O3: Enhance data address translation by supporting hardware page table walkers.
Review Request #422 - Created Jan. 12, 2011 and submitted
| Information | |
|---|---|
| Ali Saidi | |
| gem5 | |
| Reviewers | |
| Default | |
| ali, gblack, nate, stever | |
O3: Enhance data address translation by supporting hardware page table walkers. Some ISAs (like ARM) relies on hardware page table walkers. For those ISAs, when a TLB miss occurs, initiateTranslation() can return with NoFault but with the translation unfinished. Instructions experiencing a delayed translation due to a hardware page table walk are deferred until the translation completes and kept into the IQ. In order to keep track of them, the IQ has been augmented with a queue of the outstanding delayed memory instructions. When their translation completes, instructions are re-executed (only their initiateAccess() was already executed; their DTB translation is now skipped). The IEW stage has been modified to support such a 2-pass execution.
Posted (Jan. 16, 2011, 4:28 p.m.)
This change seems to have some dead functionality in it. The "delay" member added to translations is never used, the "delay()" pure virtual function is never used and not defined for any other ISAs (which I think will break them all), and the translationDelayed variable is never used. Unnecessary copyright changes should also be rolled back when removing that dead code. Are there any instructions that actually expect to get a valid fault when performing initiateAcc?

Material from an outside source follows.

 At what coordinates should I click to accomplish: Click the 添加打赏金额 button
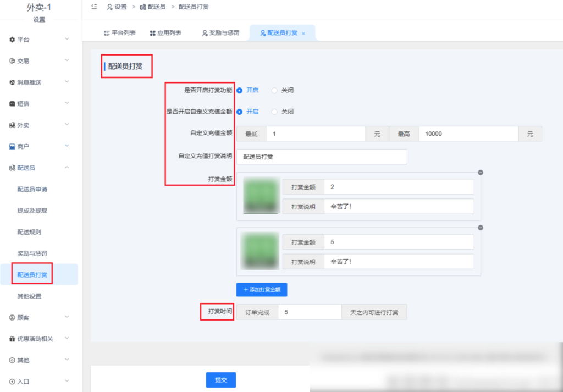tap(262, 289)
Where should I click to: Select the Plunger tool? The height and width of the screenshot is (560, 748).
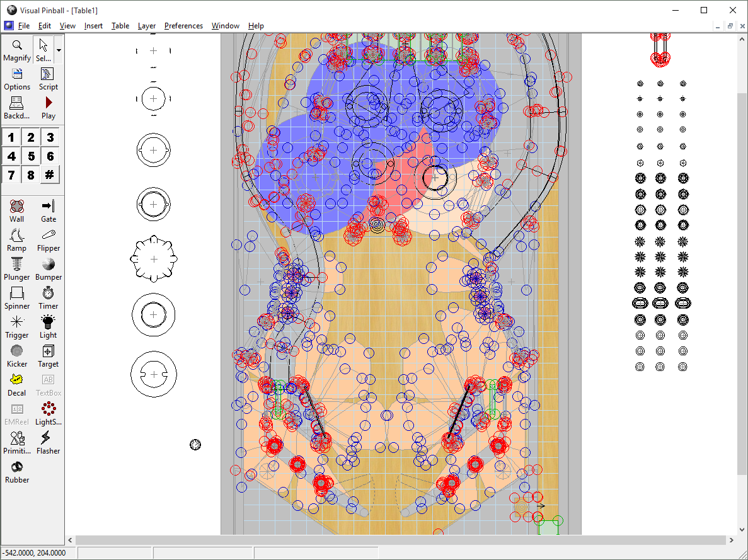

I could imagine there might be since it used to be something you could always do for the most part, but getting rid of those instances would help simplify this code I think. The code that prepares a request for the memory system could follow from the finishTranslation function no matter if it happened immediately or after a table walk. Then an instruction would (hopefully) only require one pass since it's work would be done and it would either be ready to commit (a store) or ready for completeAcc (a load). The actual load/store queue would have to wait since the address might not be ready, but that might be a pretty simple extension on top of waiting for initiateAcc to happen.
-
src/sim/tlb.hh (Diff revision 1) -
Did you compile an ISAs other than ARM? I don't see this being defined for any of them, and since it's pure virtual I don't think they'll work any more.
Posted (Jan. 27, 2011, 7:11 a.m.)
Any further comments on this? It doesn't alter the regressions at all, so I would like to commit it, even if we change initiateAcc() to not return a fault in the future. Ali
-
src/cpu/simple/timing.hh (Diff revision 1) -
I'm pretty sure I'm going to use this for my dtlb followed by itlb walk issue in the timing simple cpu.
-
src/cpu/translation.hh (Diff revision 1) -
It's used right here.
-
src/sim/tlb.hh (Diff revision 1) -
All the regressions still pass... This isn't the base tlb object, it's the translation object so yes, it's been added to all the cpu models.
Posted (Jan. 28, 2011, 12:14 a.m.)
-
src/arch/arm/tlb.cc (Diff revision 1) -
I think markDelayed() would be a much better name than delay() for this function, since the function itself doesn't do or cause any delaying.
-
src/cpu/o3/iew_impl.hh (Diff revision 1) -
What's the difference between (Started && !Completed) and Delayed? It seems like there's only a very small window of time where the former doesn't imply the latter; if you're explicitly doing something in that window where the difference matters, it would be good to comment that. If you're not, then we probably don't need three different variables.
-
src/cpu/o3/inst_queue.hh (Diff revision 1) -
typo in comment ("deferred" not "referred")